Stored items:
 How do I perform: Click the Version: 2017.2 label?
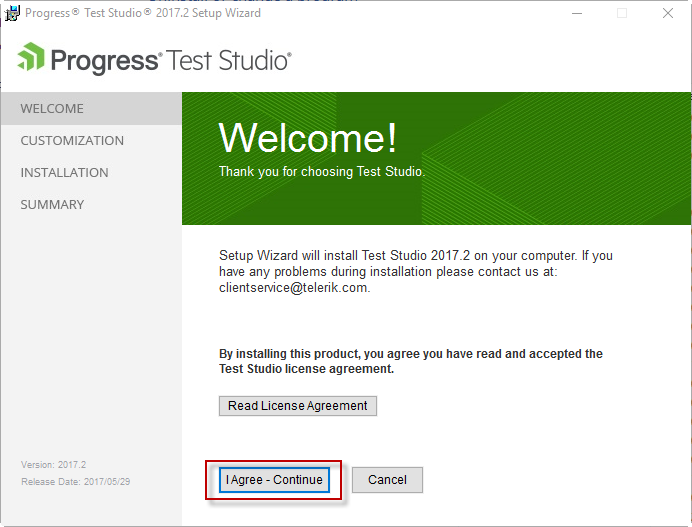[x=53, y=465]
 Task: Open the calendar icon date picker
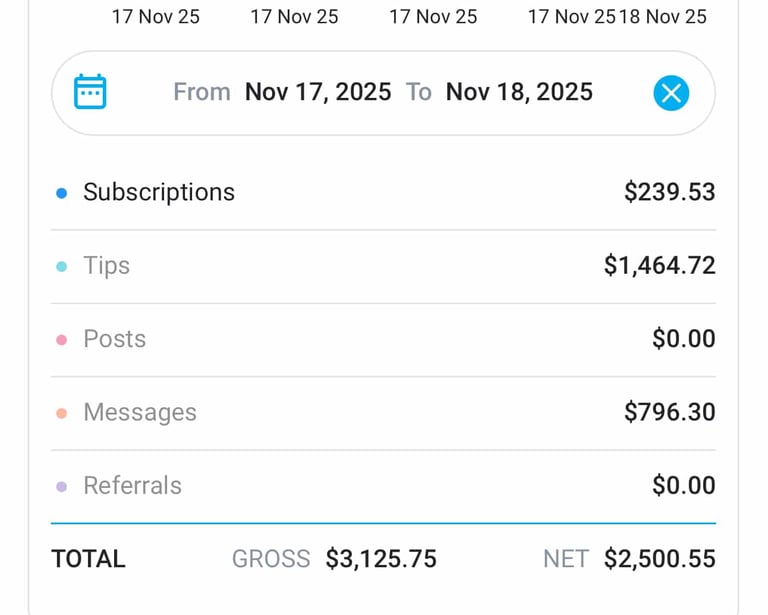click(90, 92)
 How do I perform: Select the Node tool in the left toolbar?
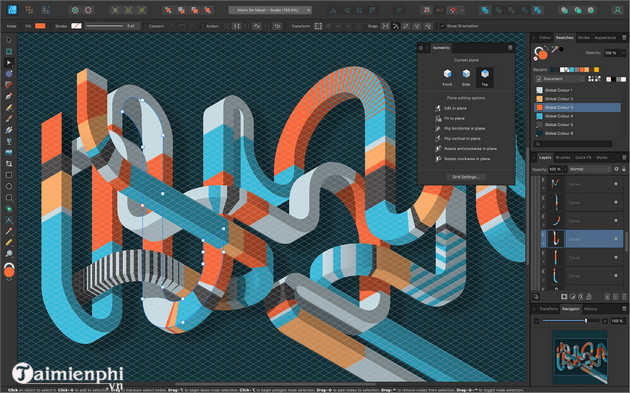(9, 63)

Task:
Retype all entries above verbatim; no pictures belong in the copy.

Answer box:
 How do I perform: Click the Version: 2017.2 label?
[x=53, y=465]
 Task: Open the calendar icon date picker
click(90, 92)
 How do I perform: Select the Node tool in the left toolbar?
(9, 63)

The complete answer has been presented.